■ Exercise ■
Each line below from the one containing "Reset Origin Position to default arrow" through the one containing "Task: Toggle the A|B side-by-side comparison" is to be given again exactly, and no line outside that span.

■ Data provided ■
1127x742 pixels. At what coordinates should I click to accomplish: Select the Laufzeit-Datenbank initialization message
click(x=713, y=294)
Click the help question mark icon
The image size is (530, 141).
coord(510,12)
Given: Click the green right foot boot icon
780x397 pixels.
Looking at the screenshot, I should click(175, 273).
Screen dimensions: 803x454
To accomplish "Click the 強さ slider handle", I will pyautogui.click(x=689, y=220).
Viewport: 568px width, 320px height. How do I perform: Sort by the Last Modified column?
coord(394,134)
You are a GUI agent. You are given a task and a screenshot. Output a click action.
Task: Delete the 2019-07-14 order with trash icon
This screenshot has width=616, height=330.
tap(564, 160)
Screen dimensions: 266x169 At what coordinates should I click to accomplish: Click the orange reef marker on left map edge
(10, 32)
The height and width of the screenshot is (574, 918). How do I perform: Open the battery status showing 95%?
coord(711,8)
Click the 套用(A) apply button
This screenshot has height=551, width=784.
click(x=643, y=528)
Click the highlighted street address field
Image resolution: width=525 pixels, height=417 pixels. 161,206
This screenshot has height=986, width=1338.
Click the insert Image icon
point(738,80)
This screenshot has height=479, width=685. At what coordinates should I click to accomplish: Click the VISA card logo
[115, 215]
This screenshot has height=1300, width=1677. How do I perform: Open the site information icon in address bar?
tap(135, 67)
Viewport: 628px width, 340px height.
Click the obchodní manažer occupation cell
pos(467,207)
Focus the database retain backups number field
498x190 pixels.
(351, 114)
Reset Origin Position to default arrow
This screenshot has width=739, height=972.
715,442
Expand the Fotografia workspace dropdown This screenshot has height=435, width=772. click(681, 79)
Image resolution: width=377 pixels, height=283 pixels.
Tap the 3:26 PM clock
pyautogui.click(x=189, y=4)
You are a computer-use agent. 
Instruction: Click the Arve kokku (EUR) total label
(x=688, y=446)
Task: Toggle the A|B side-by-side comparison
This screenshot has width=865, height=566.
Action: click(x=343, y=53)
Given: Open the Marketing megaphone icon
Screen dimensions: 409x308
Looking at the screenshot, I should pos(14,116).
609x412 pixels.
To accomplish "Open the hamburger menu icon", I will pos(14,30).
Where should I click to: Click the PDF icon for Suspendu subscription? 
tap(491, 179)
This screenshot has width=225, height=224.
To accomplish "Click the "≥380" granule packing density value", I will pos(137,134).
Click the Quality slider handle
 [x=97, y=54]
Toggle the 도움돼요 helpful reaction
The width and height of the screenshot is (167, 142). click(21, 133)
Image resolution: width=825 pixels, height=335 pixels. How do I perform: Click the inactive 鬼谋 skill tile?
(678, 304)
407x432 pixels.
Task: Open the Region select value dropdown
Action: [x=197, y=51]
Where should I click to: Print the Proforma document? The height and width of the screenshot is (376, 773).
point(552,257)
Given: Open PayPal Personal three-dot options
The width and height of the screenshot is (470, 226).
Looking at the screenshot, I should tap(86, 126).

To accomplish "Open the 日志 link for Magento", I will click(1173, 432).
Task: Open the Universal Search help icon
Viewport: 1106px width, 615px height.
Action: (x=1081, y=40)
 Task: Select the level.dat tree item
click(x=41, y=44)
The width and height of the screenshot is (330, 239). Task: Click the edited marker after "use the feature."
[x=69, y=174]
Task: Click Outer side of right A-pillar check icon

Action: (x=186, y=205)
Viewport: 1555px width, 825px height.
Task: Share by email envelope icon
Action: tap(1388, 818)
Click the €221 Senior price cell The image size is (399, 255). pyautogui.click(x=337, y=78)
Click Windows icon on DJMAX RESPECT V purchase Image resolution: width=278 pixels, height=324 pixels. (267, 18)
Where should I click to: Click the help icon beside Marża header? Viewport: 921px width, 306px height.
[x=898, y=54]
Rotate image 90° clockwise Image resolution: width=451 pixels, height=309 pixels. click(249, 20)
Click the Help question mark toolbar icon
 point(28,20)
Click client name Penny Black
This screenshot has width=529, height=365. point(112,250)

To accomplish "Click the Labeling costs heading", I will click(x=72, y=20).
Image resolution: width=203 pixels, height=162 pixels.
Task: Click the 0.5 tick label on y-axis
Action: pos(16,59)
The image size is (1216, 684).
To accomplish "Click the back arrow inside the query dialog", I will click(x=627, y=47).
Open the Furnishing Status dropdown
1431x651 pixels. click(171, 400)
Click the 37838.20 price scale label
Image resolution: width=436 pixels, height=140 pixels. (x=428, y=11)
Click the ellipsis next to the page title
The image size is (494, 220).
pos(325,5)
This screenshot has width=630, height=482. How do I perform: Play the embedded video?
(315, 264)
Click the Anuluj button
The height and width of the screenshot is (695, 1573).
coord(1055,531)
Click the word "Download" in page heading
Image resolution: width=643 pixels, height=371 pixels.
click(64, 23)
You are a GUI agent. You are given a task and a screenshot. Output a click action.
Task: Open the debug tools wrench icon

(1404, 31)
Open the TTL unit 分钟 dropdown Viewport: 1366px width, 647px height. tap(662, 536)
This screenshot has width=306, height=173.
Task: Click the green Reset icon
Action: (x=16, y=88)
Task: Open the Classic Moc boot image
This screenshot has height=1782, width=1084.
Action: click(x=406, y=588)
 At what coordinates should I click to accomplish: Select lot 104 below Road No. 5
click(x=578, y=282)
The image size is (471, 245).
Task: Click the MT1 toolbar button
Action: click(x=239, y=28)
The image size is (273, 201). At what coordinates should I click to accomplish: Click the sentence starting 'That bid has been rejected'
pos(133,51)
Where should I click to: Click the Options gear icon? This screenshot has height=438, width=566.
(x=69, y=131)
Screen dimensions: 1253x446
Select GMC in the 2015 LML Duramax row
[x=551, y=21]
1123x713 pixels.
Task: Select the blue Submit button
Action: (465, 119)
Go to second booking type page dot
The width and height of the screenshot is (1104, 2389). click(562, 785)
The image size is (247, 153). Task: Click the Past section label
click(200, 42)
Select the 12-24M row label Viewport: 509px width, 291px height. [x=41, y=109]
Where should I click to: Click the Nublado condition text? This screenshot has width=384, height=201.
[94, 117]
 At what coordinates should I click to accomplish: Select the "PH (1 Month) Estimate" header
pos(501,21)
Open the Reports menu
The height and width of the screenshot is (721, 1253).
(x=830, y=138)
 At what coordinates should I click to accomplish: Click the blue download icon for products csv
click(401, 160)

■ Result ■
Reset Origin Position to default arrow
This screenshot has width=739, height=972.
715,442
Expand the Fotografia workspace dropdown This screenshot has height=435, width=772. click(681, 79)
Image resolution: width=377 pixels, height=283 pixels.
Tap the 3:26 PM clock
pyautogui.click(x=189, y=4)
You are a computer-use agent. 
Instruction: Click the Arve kokku (EUR) total label
(x=688, y=446)
Task: Toggle the A|B side-by-side comparison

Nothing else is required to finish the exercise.